幼なじみとナイショの恋。
「なぁ!?悠斗聞いてる!?」
「聞いてない」
「ちょっとぉ!!親友の恋バナをスルーするってどういう神経してんのよ!!」
何でオネェ口調なんだよ……。
ゆさゆさと俺の体を揺さぶる翔吾に完全無視を決め込んでいると。
「てかさ、悠斗の方はどうなってるわけ?」
「は?何が」
「蒔田さんとのことだよ!」
何を言い出すかと思えば……。
今度は俺の話かよ。
男同士で恋バナして何の得があるんだか。
「別に。
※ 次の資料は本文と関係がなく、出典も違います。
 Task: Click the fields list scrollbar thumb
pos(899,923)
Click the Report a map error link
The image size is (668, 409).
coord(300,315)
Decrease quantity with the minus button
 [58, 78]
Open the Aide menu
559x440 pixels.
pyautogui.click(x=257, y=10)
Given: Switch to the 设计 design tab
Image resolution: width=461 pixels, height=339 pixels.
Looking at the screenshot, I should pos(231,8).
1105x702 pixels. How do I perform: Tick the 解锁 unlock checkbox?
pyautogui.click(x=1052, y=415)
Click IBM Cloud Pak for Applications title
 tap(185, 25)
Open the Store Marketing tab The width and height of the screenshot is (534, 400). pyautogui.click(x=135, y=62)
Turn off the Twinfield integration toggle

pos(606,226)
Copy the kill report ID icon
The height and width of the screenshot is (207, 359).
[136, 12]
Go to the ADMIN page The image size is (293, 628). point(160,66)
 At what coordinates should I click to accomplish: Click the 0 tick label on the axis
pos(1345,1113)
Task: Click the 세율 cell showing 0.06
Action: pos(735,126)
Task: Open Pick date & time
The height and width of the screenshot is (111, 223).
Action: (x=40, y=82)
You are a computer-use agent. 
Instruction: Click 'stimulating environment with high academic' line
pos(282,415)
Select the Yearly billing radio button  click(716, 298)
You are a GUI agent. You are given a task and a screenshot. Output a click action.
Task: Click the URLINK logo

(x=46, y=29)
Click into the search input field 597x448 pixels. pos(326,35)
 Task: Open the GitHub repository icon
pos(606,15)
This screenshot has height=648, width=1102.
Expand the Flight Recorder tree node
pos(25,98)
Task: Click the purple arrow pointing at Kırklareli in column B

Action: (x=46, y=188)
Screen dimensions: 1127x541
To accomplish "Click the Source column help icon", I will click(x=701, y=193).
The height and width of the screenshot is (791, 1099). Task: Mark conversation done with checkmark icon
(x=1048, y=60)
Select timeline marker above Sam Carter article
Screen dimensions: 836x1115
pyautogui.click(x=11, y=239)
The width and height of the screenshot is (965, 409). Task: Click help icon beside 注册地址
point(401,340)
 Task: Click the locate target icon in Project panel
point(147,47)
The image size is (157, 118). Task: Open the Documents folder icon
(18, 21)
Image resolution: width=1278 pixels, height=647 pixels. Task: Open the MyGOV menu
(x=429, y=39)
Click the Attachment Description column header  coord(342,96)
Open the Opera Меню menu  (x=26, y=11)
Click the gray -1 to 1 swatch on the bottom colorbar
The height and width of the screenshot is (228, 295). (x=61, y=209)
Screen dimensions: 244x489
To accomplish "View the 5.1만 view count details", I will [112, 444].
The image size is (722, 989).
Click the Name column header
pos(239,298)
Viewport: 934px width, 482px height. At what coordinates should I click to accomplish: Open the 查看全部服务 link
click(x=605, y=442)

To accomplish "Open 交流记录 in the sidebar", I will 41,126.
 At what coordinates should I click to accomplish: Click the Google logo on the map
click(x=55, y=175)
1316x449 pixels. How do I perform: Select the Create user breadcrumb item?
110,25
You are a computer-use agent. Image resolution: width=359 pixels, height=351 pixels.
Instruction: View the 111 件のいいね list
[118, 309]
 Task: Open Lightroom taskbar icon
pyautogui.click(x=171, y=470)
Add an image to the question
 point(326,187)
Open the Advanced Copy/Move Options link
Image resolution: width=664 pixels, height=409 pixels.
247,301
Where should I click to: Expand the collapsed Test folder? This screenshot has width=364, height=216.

どうと言われても。お前が期待してるようなことは、何もねーよ」
俺がそう言うと、翔吾は不服そうに半眼を向け、俺の前にドサッとあぐらをかいて座った。
それから、真剣な眼差しで真っ直ぐ俺を見つめてくる。
「色々ややこしい事情があるんだろうけどさ、親同士の問題なんて当人同士は関係なくない?悠斗は好きなんだろ?蒔田さんのこと」
「……」
好きだよ。
初めて結衣に出逢った10年前のあの日から、どうしようもないくらい結衣が好きだ。
今でもその気持ちは、一分一秒ごとに成長していて、今じゃ好きなんて言葉じゃ足りないくらい大きく膨らんで。
いつ弾けて、中身が漏れ出てもおかしくないから、必死に気持ちを抑えてる。